All about HVAC Humidifiers

HVAC systems come in many varieties with potential upgrades and added benefits. One of these upgrades is a humidifier. When the cold dry winters come, a humidifier in the HVAC system could prevent nosebleeds, dry skin, dry cough, and other irritating symptoms. It also helps prevent the effects of suddenly dry air on wallpaper and paint.

Instead of room-based humidifiers which have no self-control and quickly run out of water, HVAC humidifiers are able to maintain a steady balance of moisture in the air and are self-sustaining when installed properly. A water supply pipe keeps the humidifier’s pad moist and a fan blows air at the pad, releasing cool moist air into the HVAC ventilation system.

Selecting one that is filter-based offers tremendous savings in energy efficiency, according to the U.S. Department of Energy. The drawback is that the homeowner must continually change the water to prevent mold. And the filter also has to be changed fairly regularly. Mold is a serious health concern and should be taken seriously, so these precautions are necessary for safety.
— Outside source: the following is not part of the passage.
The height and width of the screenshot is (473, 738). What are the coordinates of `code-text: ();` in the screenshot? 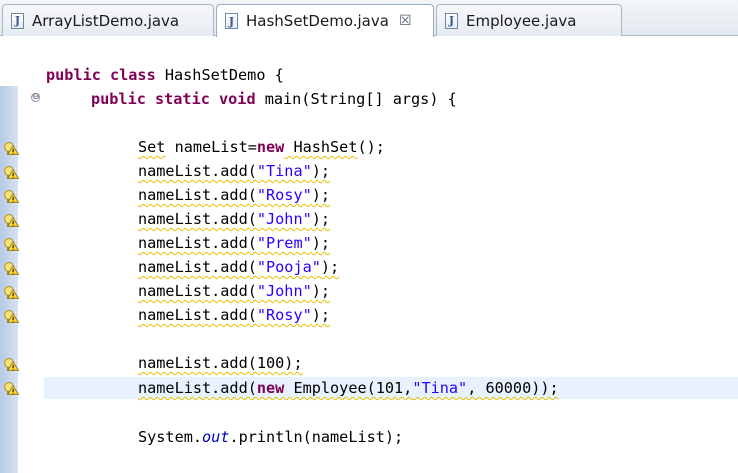 It's located at (371, 147).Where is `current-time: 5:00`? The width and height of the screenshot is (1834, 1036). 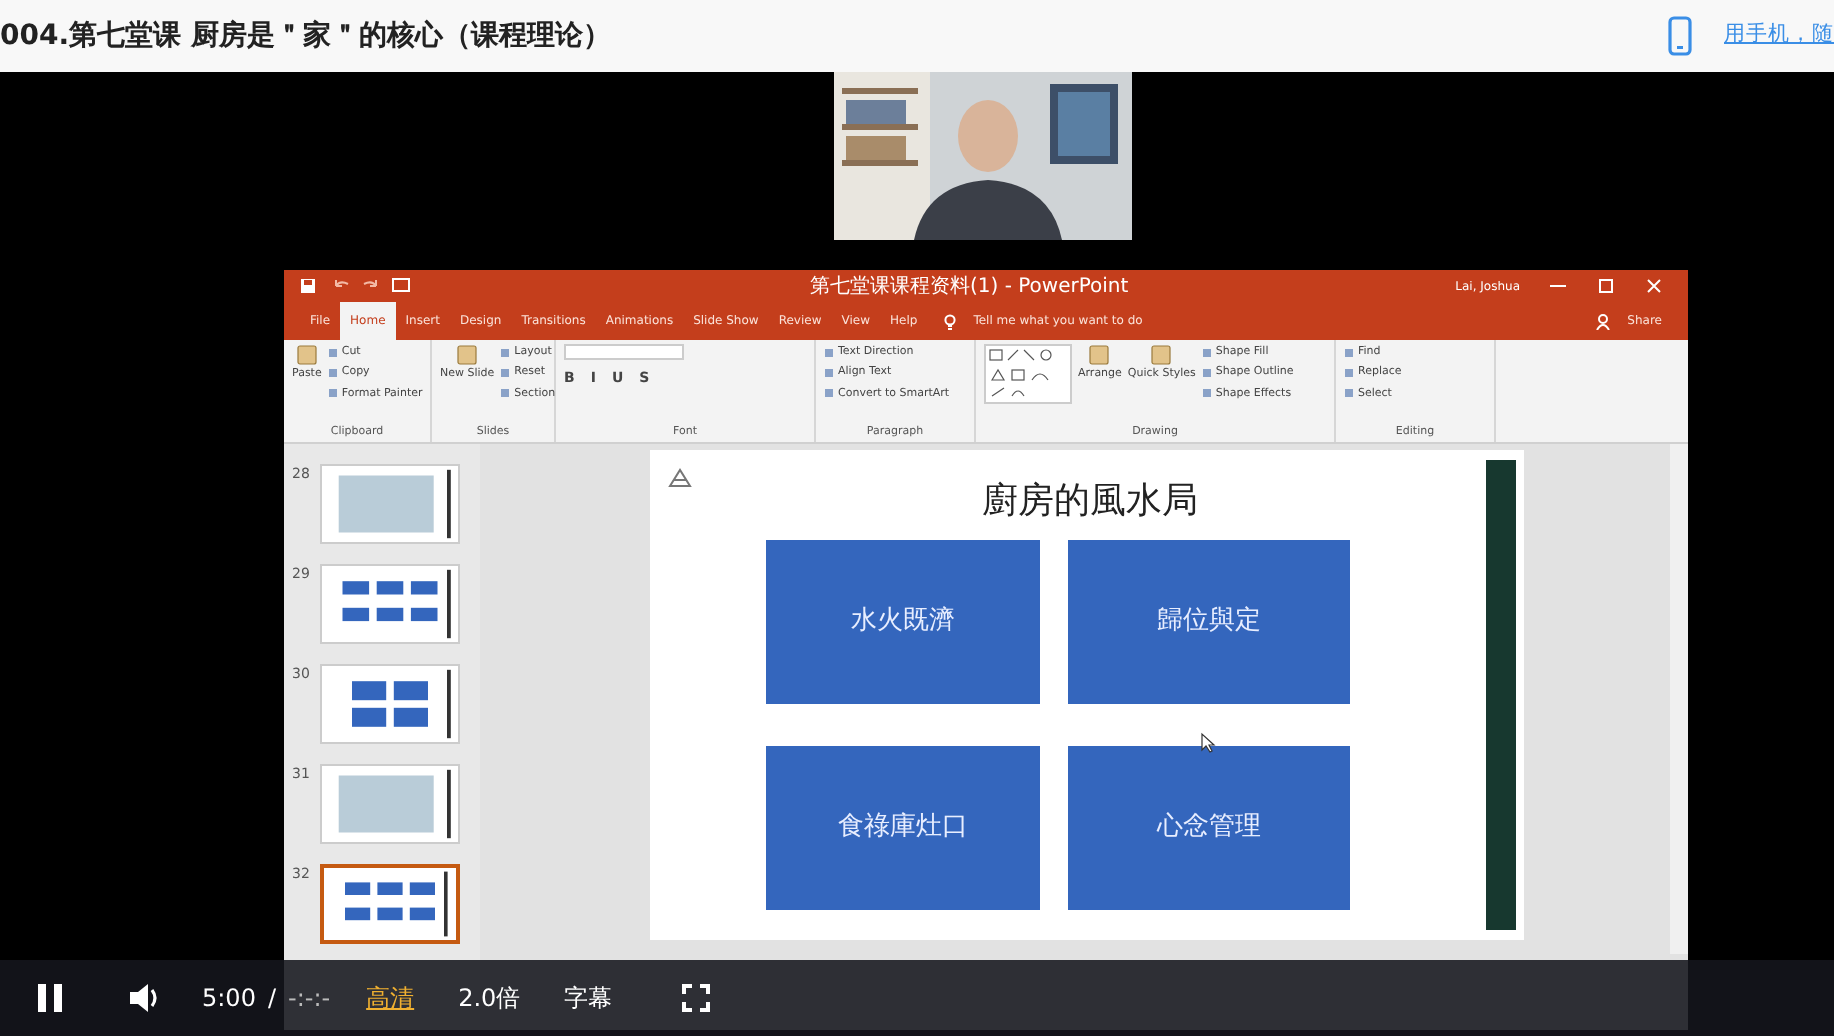 current-time: 5:00 is located at coordinates (229, 999).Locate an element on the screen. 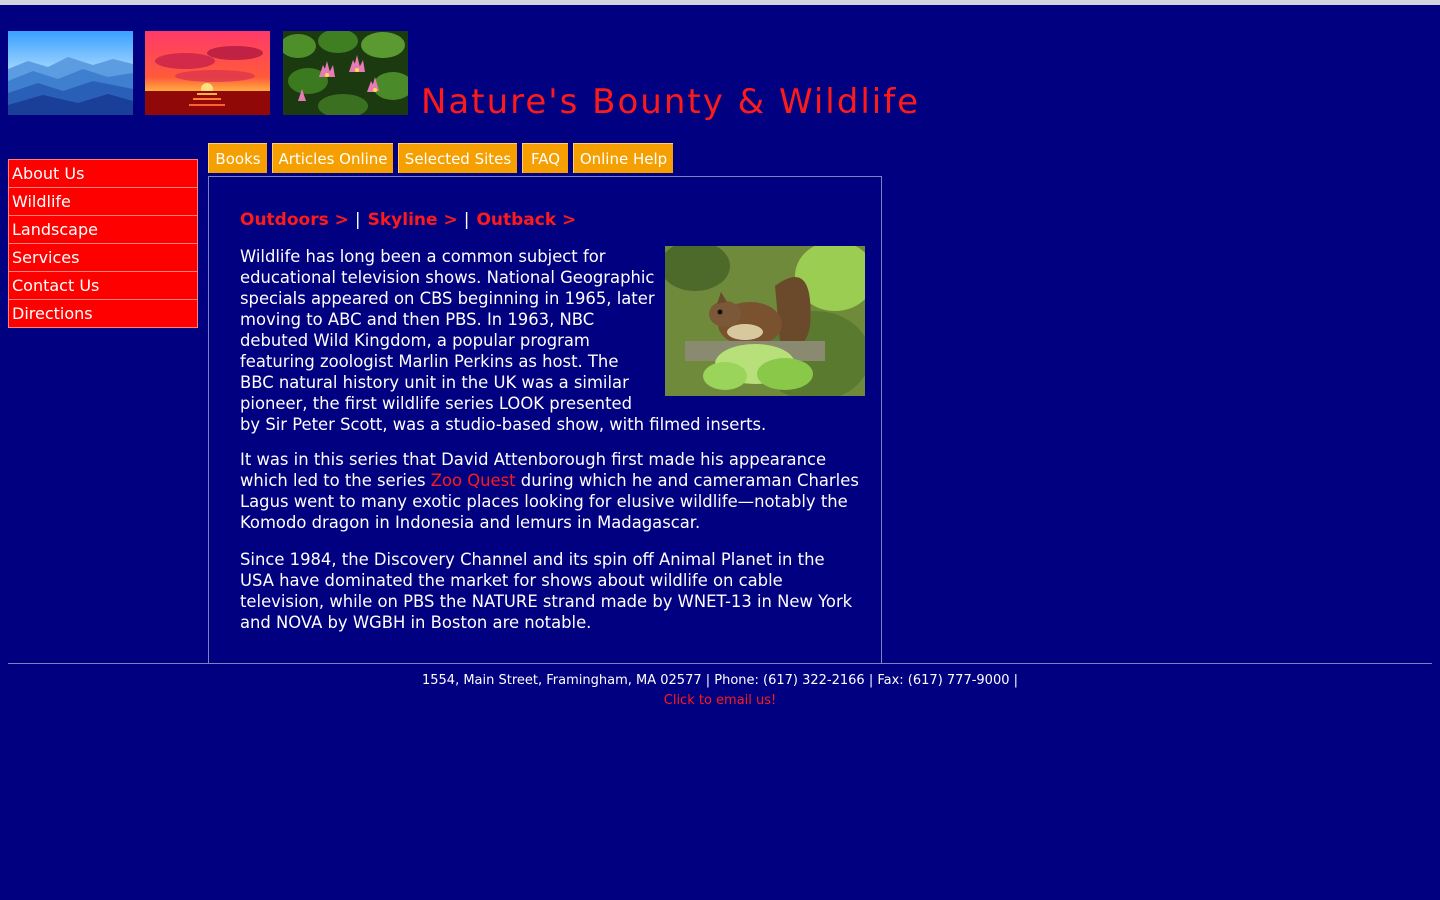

A greater risk is ultrasonic humidifiers as the Environmental Protection Agency warns that the ultrasonic sound waves that break up the water into tiny particles for disbursement also send mold and bacteria, even minerals, flying into the air with them. But if this is the type of humidifier desired, just know that consistent maintenance is vital for health and safety.

Steam vaporizers require more energy than any other humidifying system, but they are the safest. As they boil the water before sending it into the air, they kill germs. The Environmental Protection Agency recommends steam vaporizing humidifiers for HVAC systems as the healthiest. They also require less maintenance due to the prevention of mold and bacteria growth. Many people would say that the reduced maintenance and especially the health benefits outweigh the cost of added energy use.